The Spring4Shell vulnerability, tracked as CVE-2022-22965, was a remote code execution flaw in the Spring Framework's data-binding mechanism, disclosed and patched at the end of March 2022. It let an attacker manipulate class-loading properties through crafted HTTP request parameters, and under a specific set of conditions — Java 9 or later, Spring's parameter binding enabled on a class object, and deployment as a traditional WAR file on Apache Tomcat — an attacker could write a malicious file to the server and achieve code execution. It arrived less than four months after Log4Shell, which is a large part of why it got a "4Shell" nickname and an outsized amount of attention relative to how narrow its actual exploitation conditions were.
What made Spring4Shell exploitable in the first place?
The root cause was Spring MVC's data binder allowing user-supplied request parameters to set nested Java object properties, including properties reachable through a class's ClassLoader. On Java 9+, certain classloader-related properties became reachable through that binding mechanism in a way they weren't on Java 8, because of changes to how Module and ClassLoader objects were exposed. Combined with running on Tomcat as a WAR deployment, an attacker could manipulate logging configuration properties through this class-property injection path to write a JSP web shell into a location the server would then execute — giving remote code execution without needing any authenticated access.
Which applications were actually exposed?
Not every Spring application was vulnerable, despite the initial alarm. Confirmed exploitation required all of: Spring Framework versions before the patched releases, Java 9 or newer, Spring MVC or Spring WebFlux with parameter binding on a POJO (not purely JSON-body binding), and deployment as a traditional WAR on a servlet container like Tomcat rather than as an embedded, executable JAR. Applications built with Spring Boot's default embedded-Tomcat, executable-JAR packaging model were substantially less exposed than traditional WAR deployments, though Spring Boot applications weren't universally safe — the framework-level fix applied regardless of packaging, because the underlying binding behavior was the actual defect.

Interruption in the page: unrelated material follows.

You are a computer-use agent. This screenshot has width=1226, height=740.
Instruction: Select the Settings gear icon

What did the actual patch change?
Spring Framework shipped fixed versions — 5.3.18 and 5.2.20 — that restricted which class properties the data binder would allow to be set through request parameter binding, closing off the ClassLoader/Module property path that made the exploit possible. Spring Boot followed with its own patched releases pinning the fixed Framework version. The fix addressed the binding mechanism itself rather than patching the Tomcat-specific exploitation path, which is why it closed the vulnerability regardless of deployment style rather than only protecting the specific WAR-on-Tomcat configuration researchers initially demonstrated.

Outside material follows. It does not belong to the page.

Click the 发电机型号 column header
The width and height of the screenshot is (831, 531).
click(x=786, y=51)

What should teams have done if they couldn't patch immediately?
Several mitigations reduced exposure while a full framework upgrade was rolled out:
- Restricting the data binder's allowed fields explicitly via
WebDataBinder.setDisallowedFields, blocking the class-property patterns the exploit relied on. - Upgrading to Java 8 where feasible, since the specific classloader exposure required Java 9+ — though this was a stopgap, not a fix, and came with its own tradeoffs.

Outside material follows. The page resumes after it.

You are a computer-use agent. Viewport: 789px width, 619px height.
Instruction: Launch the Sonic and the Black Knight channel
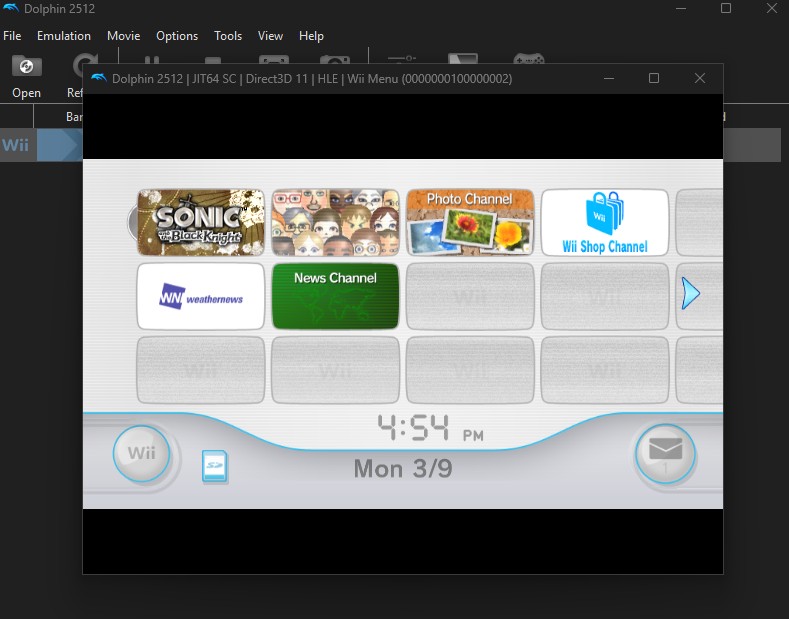point(201,223)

- Switching WAR deployments to Spring Boot's embedded-container model where practical, since it removed one of the required exploitation conditions.
- Applying WAF rules to block the known exploitation pattern in request parameters as a temporary compensating control.
None of these substituted for the framework patch — they bought time for teams running large deployments that couldn't upgrade same-day.
Why does Spring4Shell still show up in scans years later?
Because dependency graphs are sticky — a vulnerable Spring Framework version pinned by an old parent POM, an unmaintained internal library, or a vendored dependency can persist in a build long after the rest of the application has moved on, especially in large Java monoliths where a framework bump touches dozens of modules at once. Software composition analysis scanning catches this by flagging the specific vulnerable version range in your dependency tree, rather than relying on someone remembering to check a two-year-old CVE against a build that hasn't been re-audited since it last compiled cleanly.
FAQ
Is Spring4Shell the same as Log4Shell?
No, they're unrelated vulnerabilities in different projects that happened to be disclosed close together. Log4Shell (CVE-2021-44228) was a deserialization/JNDI lookup flaw in the Log4j logging library; Spring4Shell was a data-binding flaw in the Spring Framework.
Does upgrading Spring Boot alone fix Spring4Shell?
You need the patched Spring Framework version specifically — Spring Boot's patched releases pin that Framework version, so upgrading Spring Boot to a fixed release is the practical path, but the underlying fix lives in Framework, not Boot itself.
Were Spring WebFlux applications affected?
WebFlux applications could be affected under similar binding conditions, though the most widely demonstrated exploitation path targeted Spring MVC on Tomcat with WAR deployment. Patching addressed the binder behavior across both.
Is Spring4Shell still actively exploited?
Active internet-wide scanning for the pattern dropped off substantially after patches were widely adopted, but the vulnerability still surfaces in dependency scans of unpatched legacy applications, which remain a real target if internet-facing.